Here's my code:
s_mov_b32 s60,0 //debug counter
s_mov_b32 s70,10-1 //outer loop counter
s_add_i32 s60,s60,1 //increase debug counter
s_mov_b32 s50,5 //inner loop counter
s_sub_u32 s50,s50,1 //dercease inner loop counter
s_cbranch_scc0 @loop20 //!!!!!!!!!
s_subb_u32 s70,s70,1 //decrease outer loop counter
uavWrite(0,grpid,s60) //write debug counter to mem, (this works for sure)
The outer loop (s70) executed 10 times: (counter starts at 9, and loop stops when in underflows below zero)
Then there is a debug counter (s60) which is incremented every time when the outer loop executes, and I write it's value to the memory, to check after.

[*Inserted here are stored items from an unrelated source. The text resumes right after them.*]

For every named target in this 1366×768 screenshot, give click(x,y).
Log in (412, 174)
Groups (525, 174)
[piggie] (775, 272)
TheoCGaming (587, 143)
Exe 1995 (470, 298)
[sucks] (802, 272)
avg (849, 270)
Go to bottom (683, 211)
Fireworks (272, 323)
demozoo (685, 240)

The inner loop (s50) is just an empty loop, and yet it causes the problem:
Normally it should report the value 10 in the debug counter, but with the inner loop it only counts to half of it: 5.
Methods to eliminate the bug:
a) commenting out the line marked with !!!!!!, that breaks the inner loop and the debug counter will report 10 as it should.
b) move the part "increase the debug counter" right after the inner loop below the line marked with !!!!!!!)
I don't understand why? Anyone can explain please? Maybe a GCN rule that I've forgot to apply?
(The most weird thing is that it works on 50% when it bugs. Not 0%. I could even make a an shr1 out of it without using s_lshr_b32. o.O)